The Battle of Williamsport, also known as the Battle of Hagerstown or Falling Waters, took place from July 6 to July 16, 1863, in Washington County, Maryland, as part of the Gettysburg Campaign of the American Civil War. It is not to be confused with the fighting at Hoke's Run which was also known as the Battle of Falling Waters.

Gettysburg Campaign (July 5– July 14)
  Confederate
  Union

During the night of July 4–July 5, Gen. Robert E. Lee's battered Confederate army began its retreat from Gettysburg, moving southwest on the Fairfield Road toward Hagerstown and Williamsport, screened by Maj. Gen. J.E.B. Stuart's cavalry. The Union infantry followed cautiously the next day, converging on Middletown, Maryland.

By July 7, Brig. Gen. John D. Imboden stopped Brig. Gen. John Buford's Union cavalry from occupying Williamsport and destroying Confederate trains. On July 6, Brig. Gen. Judson Kilpatrick's cavalry division drove two Confederate cavalry brigades through Hagerstown before being forced to retire by the arrival of the rest of Stuart's command.

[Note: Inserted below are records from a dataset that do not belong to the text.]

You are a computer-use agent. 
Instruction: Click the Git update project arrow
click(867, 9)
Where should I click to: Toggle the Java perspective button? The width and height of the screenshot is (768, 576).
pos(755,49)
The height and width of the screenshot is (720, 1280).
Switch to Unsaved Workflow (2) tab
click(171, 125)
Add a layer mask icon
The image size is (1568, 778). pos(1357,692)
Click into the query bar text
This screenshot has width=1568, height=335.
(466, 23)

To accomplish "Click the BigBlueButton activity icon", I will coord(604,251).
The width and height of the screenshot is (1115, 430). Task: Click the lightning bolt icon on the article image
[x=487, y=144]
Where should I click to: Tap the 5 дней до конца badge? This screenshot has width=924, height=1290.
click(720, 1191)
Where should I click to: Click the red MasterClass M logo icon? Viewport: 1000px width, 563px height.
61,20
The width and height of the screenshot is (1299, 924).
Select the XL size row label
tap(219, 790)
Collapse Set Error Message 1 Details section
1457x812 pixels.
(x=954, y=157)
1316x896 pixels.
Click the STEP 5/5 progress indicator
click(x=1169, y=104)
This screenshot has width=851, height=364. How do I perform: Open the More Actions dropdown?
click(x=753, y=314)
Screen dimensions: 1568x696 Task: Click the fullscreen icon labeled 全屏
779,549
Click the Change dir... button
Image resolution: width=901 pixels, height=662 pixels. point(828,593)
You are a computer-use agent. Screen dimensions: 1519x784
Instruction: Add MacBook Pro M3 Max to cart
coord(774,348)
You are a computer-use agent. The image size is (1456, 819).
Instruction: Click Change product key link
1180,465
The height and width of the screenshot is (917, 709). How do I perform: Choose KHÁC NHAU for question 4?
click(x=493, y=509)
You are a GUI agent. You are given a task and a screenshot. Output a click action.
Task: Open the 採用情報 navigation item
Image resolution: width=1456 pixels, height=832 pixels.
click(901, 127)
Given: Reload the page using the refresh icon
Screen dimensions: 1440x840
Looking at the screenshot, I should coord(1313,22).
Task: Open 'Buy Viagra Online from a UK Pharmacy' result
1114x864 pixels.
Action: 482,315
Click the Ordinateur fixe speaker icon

Lee's infantry reached the rain-swollen Potomac River but could not cross, the pontoon bridge having been destroyed by a cavalry raid.

On July 11, Lee entrenched in a line protecting the river crossings at Williamsport and waited for Maj. Gen. George G. Meade's Army of the Potomac to advance. On July 12, Meade reached the vicinity and probed the Confederate line. On July 13, skirmishing was heavy along the lines as Meade positioned his forces for an attack. In the meantime, the river fell enough to allow the construction of a new bridge, and Lee's army began crossing the river after dark on the 13th.

On the morning of July 14, Kilpatrick's and Buford's cavalry divisions approached from the north and east respectively. Before allowing Buford to gain a position on the flank and rear, Kilpatrick attacked the rearguard division of Maj. Gen. Henry Heth, taking more than 500 prisoners. Confederate Brig. Gen. J. Johnston Pettigrew was mortally wounded in the fight.

On July 16, Brig. Gen. David McM. Gregg's cavalry approached Shepherdstown where the brigades of Brig. Gens. Fitzhugh Lee and John R. Chambliss, supported by Col. Milton J. Ferguson's brigade, held the Potomac River fords against the Union infantry. Fitzhugh Lee and Chambliss attacked Gregg, who held out against several attacks and sorties, fighting sporadically until nightfall, when he withdrew.